Recent reports that Shell plans to sell onshore assets in Nigeria have sparked concerns that it could pull out of the country, leaving behind a legacy of devastating pollution. But there are a few things the oil giant should consider before trying to divest its way out of trouble in the Niger Delta. And for any potential purchaser – it's a case of buyer beware.

It has been attempted before. A massive gas leak at Union Carbide's Bhopal factory in 1984 caused thousands of deaths and left tens of thousands of people with serious health problems. The company left without paying proper compensation to survivors of the leak and the families of those who died, and without cleaning up its contaminated factory site.

To this day, Bhopal ranks as India's worst industrial disaster and has haunted Union Carbide Corporation (UCC) ever since. In 2001 The Dow Chemical Company bought UCC and merged much of UCC's business with its own. The taint spread to Dow, which has faced years of criticism over the failure of its wholly owned subsidiary to deal with Bhopal. Both companies' names are now inextricably linked with the unresolved disaster and Dow has been drawn into a number of legal actions.

The case of Chevron/Texaco and Ecuador is another case in point. In 2001 Chevron bought Texaco and inherited a long-standing battle over allegations that Texaco's operations caused massive oil pollution in Ecuador which the company left without cleaning up.
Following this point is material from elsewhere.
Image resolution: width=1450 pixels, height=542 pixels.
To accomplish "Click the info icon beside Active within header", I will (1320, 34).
Chevron has found itself in court – and in the media – for over a decade, in costly battles that bear several similarities to Bhopal and the Niger Delta.
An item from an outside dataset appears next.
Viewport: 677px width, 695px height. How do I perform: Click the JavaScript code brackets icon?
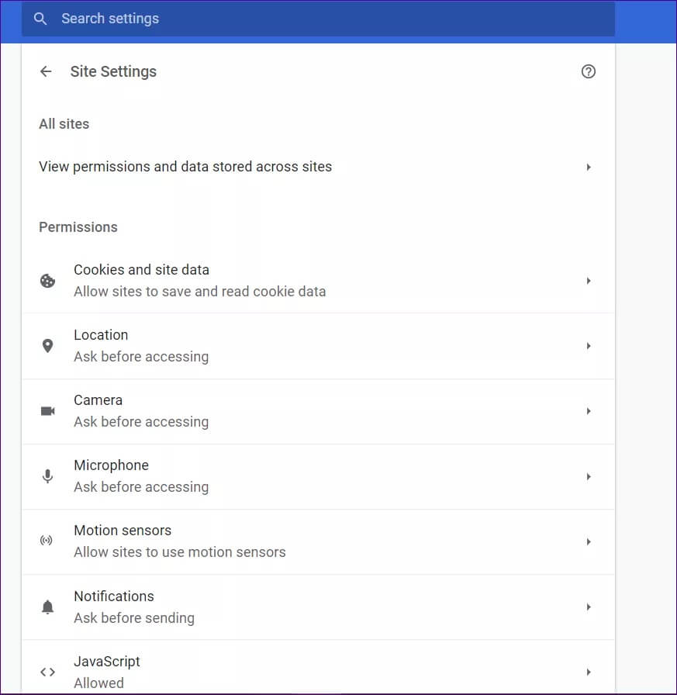[x=47, y=672]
In the mid-1990s the government of Ecuador certified the environmental clean-up done by Texaco and released the company from further environmental liability. But such government releases – when given in cases where the basic problem is unresolved – may not guarantee indemnity. Ongoing pollution remained an issue, and the affected communities sued.

In 2013 Chevron was ordered by Ecuador's Supreme Court to pay $9.5 billion in damages and clean-up costs. The company maintains the judgment is illegitimate and not enforceable, and has obtained decisions in international arbitration and US court proceedings to support its position, in part because of the earlier agreement between Texaco and the government. But legal actions to enforce the Ecuadorian judgment continue.
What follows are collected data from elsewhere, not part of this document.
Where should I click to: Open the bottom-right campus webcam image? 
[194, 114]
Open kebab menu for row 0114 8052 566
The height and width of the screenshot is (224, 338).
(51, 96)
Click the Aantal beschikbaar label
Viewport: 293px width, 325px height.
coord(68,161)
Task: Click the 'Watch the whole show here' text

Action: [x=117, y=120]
Selling an asset does not mean selling the liability – neither in reputational nor legal terms. Even after they divest, lawsuits can follow both Royal Dutch Shell and its Nigerian subsidiary. Individuals can sue a company that harmed their lands and livelihoods if they can establish that the company owed them a duty of care and the company's failure to fulfil this duty caused the harm.

There is little doubt that an oil company has a duty of care to prevent oil spills from harming local people's lands and livelihoods. Shell's Nigerian subsidiary is currently in court in both the UK and the Netherlands over oil spills in the Niger Delta. In the Dutch case the plaintiffs successfully established the jurisdiction of Dutch courts over both the parent company, Royal Dutch Shell, and the subsidiary in relation to events in the Niger Delta, setting an important precedent for other foreign victims of abuse by Dutch multinational companies.

Shell can't shake these legal headaches just by pulling out of the Delta. Such litigation could be pursued even if Shell sold all of its assets in Nigeria because the harm occurred while it still owned the assets.

Undoubtedly there are some significant challenges to pursuing legal action against Shell. But these challenges are not insurmountable. And the efforts to overcome them will not stop. Legal action in Europe appears to offer a least some hope for people whose attempts to get justice through non-judicial processes or Nigerian courts have hit a dead end. Efforts by Amnesty International to have a meaningful dialogue with Shell about these issues stretch back more than a decade, and were as fruitless as they were frustrating.

Shell's narrative on the Niger Delta is that it is a good company doing its best in very difficult circumstances. But Shell is the principle architect of those circumstances - hundreds of unresolved oil spills and years of making payments to people with little or no transparency have been catastrophic for the area. Shell is very far from doing its best to deal with the problems it largely created. Much of its energy goes on attempts to recast the problem to portray itself as a victim.

One of the main stumbling blocks to legal claims against Shell is its consistent assertion that sabotage and theft are causing the vast majority of oil spills. Extensive research published by Amnesty International in November 2013 debunks this claim. In the Niger Delta, it is the oil companies – the potentially liable party – that get to decide what caused a spill. The conflict of interest is stark. More spills are caused by Shell's aging infrastructure than the company is willing to admit.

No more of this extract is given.